§ **LISTA DE TAREFAS**:
A. Responda, com base no texto sobre a experiência democrática brasileira:
(i) De que forma o Estado Novo chegou ao fim em outubro de 1945?
(ii) Com qual Constituição ocorreu a primeira tentativa republicana de implantar um regime democrático?
(iii) Por que o período de 1946 a 1964 é às vezes chamado de República Democrática?
B. Dê continuidade ao texto sobre a experiência democrática brasileira de 1946 a 1964, começando logo após a última frase apresentada.

§ **TRECHO SELECIONADO**:

* * *

A DIFÍCIL EXPERIÊNCIA DEMOCRÁTICA (1946-1964)
Em outubro de 1945, por meio de
um golpe militar, desaparecia o Estado Novo e começava uma nova era para a
história política brasileira. A República ia fazer mais uma tentativa - a
terceira - de implantar um regime democrático. A primeira havia se dado com a
Constituição de 1891, mas resultou num regime dominado pelas oligarquias. A segunda
ocorreu com a Constituição de 1934, e teve uma vida muito curta, encerrando-se
três anos depois. E agora, com o fim do Estado Novo, seguido da elaboração da
Constituição de 1946, o país iniciava mais uma experiência democrática, que
duraria menos que o espaço de tempo de uma geração.
Essa nova era - de 1946 a 1964 -
é chamada, às vezes, de República Populista, porque nessa época praticava-se o
estilo de fazer política, criado por Vargas, que recebeu a denominação de
“populismo”. Outras vezes é chamada de República Democrática, porque o país
viveu um período democrático, intercalado entre dois regimes autoritários. Mas
qualquer que seja o nome que se lhe dê, a era iniciada no final de 1945
caracterizou-se por ser um período extremamente agitado, em que a normalidade
democrática foi constantemente quebrada pelas tentativas de golpes de Estado,
praticados por militares e civis.

* * *

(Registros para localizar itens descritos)
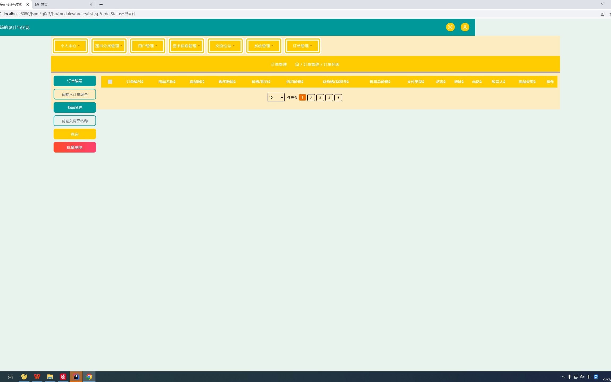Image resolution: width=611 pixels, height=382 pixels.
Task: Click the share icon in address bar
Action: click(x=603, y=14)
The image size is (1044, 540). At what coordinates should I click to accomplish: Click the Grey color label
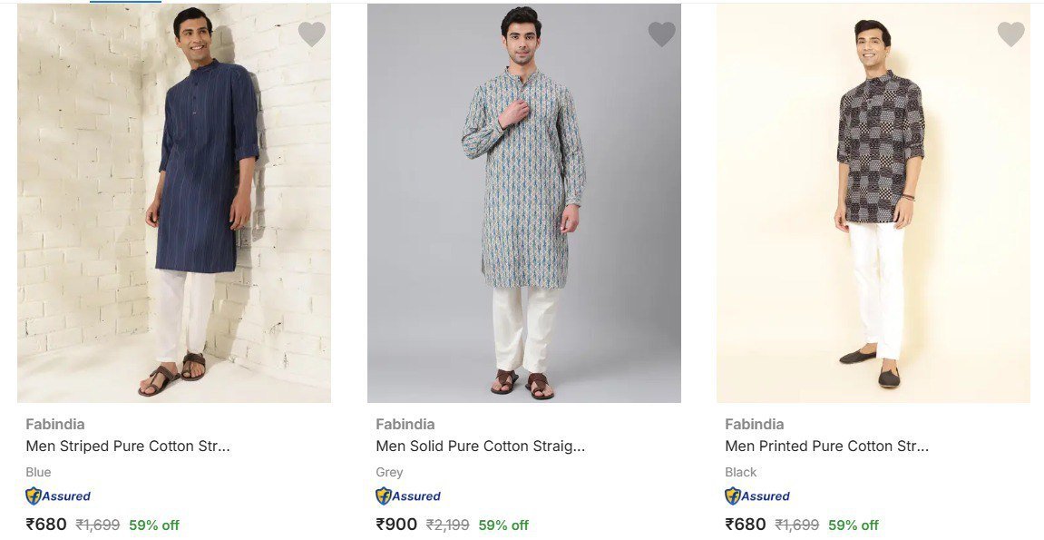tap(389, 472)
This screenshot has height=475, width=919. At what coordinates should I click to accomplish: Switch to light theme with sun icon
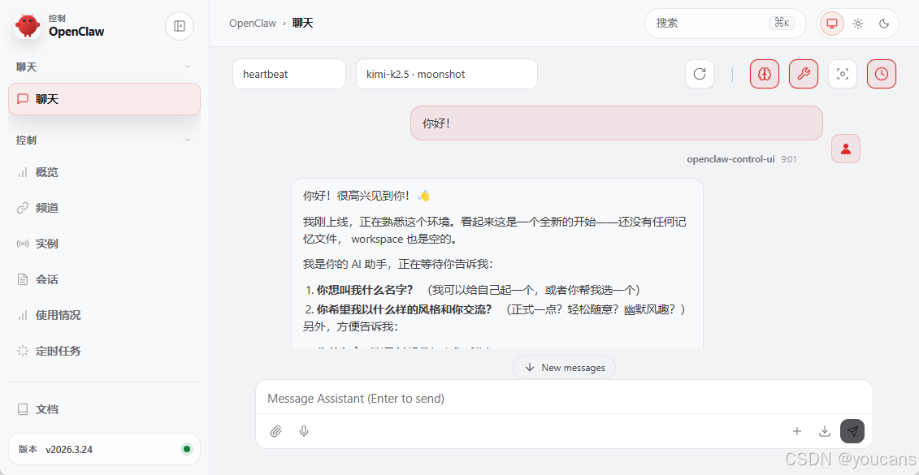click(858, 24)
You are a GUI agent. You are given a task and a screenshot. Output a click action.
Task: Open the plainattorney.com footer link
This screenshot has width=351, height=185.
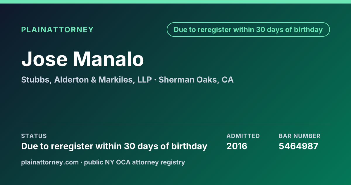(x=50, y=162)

* * *

§ **RESPOSTAS ESPERADAS**:
A.
(i) Por meio de um golpe militar.
(ii) Com a Constituição de 1891.
(iii) Porque o país viveu um período democrático, intercalado entre dois regimes autoritários.

B.
Nesse período de quase vinte
anos, os brasileiros elegeram quatro presidentes. Desses, dois concluíram os
cinco anos de governo, um se matou durante o mandato e outro renunciou à
presidência, apenas sete meses após ter tomado posse. E o período se encerrou,
em 1964, com outro golpe militar.
A transição para a democracia. O Governo de Eurico
Gaspar Dutra (1946-1951)
Com a deposição de Getúlio
Vargas, e na ausência de um Congresso Nacional, assumiu a chefia do governo o
presidente do Supremo Tribunal Federal, José Linhares. Sua tarefa básica era
realizar as eleições presidenciais que já estavam marcadas para 2 de dezembro
de 1945. O resultado das eleições não apresentou surpresas. A vitória do candidato
do PSD, Eurico Gaspar Dutra, foi esmagadora: recebeu 55,39% dos votos. O PTB,
seguindo orientação de Getúlio Vargas, apoiou Dutra, e esse apoio foi decisivo.
Vargas, aliás, desempenhou, nessa
eleição, o papel do “grande eleitor”, pois não só contribuiu decisivamente para
a vitória de Dutra, como atraiu votos para o PTB e PSD, ao eleger-se, ele
próprio, senador pelos estados do Rio Grande do Sul e São Paulo, e deputado
federal por outros sete estados - uma
coisa que parece muito estranha, mas que estava de acordo com as leis da época.
Vargas assumiu uma cadeira no Senado, mas sua atuação como parlamentar foi
relativamente apagada, pois ele preferiu agir nos bastidores da política,
preparando sua volta à presidência.
Dutra foi empossado no dia 31 de
janeiro de 1946. Como vemos, os elementos que haviam servido ao Estado Novo
ganharam as eleições e se conservaram no poder. Seriam os responsáveis pela
redemocratização.
Nas eleições parlamentares,
registrou-se uma vitória esmagadora dos dois partidos conservadores,
representativos dos interesses da elite: o PSD conquistou 54% das cadeiras e a
UDN, 27%. Enquanto isso, o PTB e o PCB obtinham 7,5% e 4,7%, respectivamente.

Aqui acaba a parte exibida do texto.